Exercise directions:
Please rewrite the rows from the line with "Click the blue" up to and including the line with "will pyautogui.click(x=489, y=300).", substituting "tick" for "checkmark" and leaving everything else unchanged.

# start of Extracted records

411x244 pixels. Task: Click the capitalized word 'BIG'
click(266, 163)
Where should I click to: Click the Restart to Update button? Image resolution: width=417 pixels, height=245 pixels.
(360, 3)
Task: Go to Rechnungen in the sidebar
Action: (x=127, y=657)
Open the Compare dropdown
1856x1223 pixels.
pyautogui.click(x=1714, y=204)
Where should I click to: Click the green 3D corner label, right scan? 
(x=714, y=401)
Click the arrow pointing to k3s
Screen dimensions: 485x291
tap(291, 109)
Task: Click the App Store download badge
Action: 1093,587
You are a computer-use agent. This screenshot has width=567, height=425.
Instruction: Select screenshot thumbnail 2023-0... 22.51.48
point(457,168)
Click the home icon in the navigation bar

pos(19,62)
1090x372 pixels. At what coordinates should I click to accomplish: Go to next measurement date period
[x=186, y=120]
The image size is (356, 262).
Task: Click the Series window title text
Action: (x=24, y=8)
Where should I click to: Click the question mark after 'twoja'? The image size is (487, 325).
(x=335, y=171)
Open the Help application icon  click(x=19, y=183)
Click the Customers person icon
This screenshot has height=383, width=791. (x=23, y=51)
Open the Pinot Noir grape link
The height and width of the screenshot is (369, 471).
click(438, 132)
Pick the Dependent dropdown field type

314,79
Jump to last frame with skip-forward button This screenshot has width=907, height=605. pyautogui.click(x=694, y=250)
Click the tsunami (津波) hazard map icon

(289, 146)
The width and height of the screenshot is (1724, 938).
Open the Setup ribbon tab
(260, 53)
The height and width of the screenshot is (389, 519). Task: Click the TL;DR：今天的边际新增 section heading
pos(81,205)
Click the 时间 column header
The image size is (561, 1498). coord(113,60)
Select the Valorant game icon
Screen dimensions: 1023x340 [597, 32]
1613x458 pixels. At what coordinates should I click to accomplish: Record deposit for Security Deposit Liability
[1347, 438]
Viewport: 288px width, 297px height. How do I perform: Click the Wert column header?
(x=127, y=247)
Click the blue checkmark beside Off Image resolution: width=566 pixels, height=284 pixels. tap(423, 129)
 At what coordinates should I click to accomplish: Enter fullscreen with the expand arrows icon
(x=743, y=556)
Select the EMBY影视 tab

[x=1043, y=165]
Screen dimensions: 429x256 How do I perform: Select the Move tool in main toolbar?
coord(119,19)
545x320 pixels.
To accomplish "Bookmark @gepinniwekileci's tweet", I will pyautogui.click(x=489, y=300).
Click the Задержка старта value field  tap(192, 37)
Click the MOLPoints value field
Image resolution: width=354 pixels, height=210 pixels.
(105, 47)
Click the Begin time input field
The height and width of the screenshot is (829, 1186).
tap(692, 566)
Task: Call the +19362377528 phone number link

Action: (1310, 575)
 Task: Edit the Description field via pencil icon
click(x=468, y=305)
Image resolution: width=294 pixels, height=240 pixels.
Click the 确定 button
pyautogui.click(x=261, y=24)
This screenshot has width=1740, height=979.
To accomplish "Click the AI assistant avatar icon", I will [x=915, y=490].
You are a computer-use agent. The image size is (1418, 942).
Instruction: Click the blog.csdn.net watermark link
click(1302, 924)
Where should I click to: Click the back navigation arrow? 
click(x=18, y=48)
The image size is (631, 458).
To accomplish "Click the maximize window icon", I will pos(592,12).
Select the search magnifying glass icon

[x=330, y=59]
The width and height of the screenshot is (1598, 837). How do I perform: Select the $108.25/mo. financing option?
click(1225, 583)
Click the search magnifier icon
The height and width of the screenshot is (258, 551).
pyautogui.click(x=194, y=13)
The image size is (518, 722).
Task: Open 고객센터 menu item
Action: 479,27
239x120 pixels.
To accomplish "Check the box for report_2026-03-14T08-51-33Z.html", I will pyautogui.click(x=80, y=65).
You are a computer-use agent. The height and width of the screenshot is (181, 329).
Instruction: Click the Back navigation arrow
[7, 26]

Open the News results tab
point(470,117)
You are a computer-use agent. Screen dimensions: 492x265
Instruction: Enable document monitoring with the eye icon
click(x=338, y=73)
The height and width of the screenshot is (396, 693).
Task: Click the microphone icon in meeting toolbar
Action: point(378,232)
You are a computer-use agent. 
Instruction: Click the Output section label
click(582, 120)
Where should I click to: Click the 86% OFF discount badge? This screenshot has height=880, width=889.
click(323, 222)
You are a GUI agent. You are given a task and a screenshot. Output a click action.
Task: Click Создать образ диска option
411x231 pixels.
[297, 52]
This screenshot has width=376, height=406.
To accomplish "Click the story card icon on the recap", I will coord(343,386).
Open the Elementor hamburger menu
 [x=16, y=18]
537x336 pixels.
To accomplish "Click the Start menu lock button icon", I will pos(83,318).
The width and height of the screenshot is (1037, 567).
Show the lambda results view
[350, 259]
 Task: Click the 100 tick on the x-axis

# end of Extracted records

The completed task:
Click the blue tick beside Off Image resolution: width=566 pixels, height=284 pixels. tap(423, 129)
 At what coordinates should I click to accomplish: Enter fullscreen with the expand arrows icon
(x=743, y=556)
Select the EMBY影视 tab

[x=1043, y=165]
Screen dimensions: 429x256 How do I perform: Select the Move tool in main toolbar?
coord(119,19)
545x320 pixels.
To accomplish "Bookmark @gepinniwekileci's tweet", I will pyautogui.click(x=489, y=300).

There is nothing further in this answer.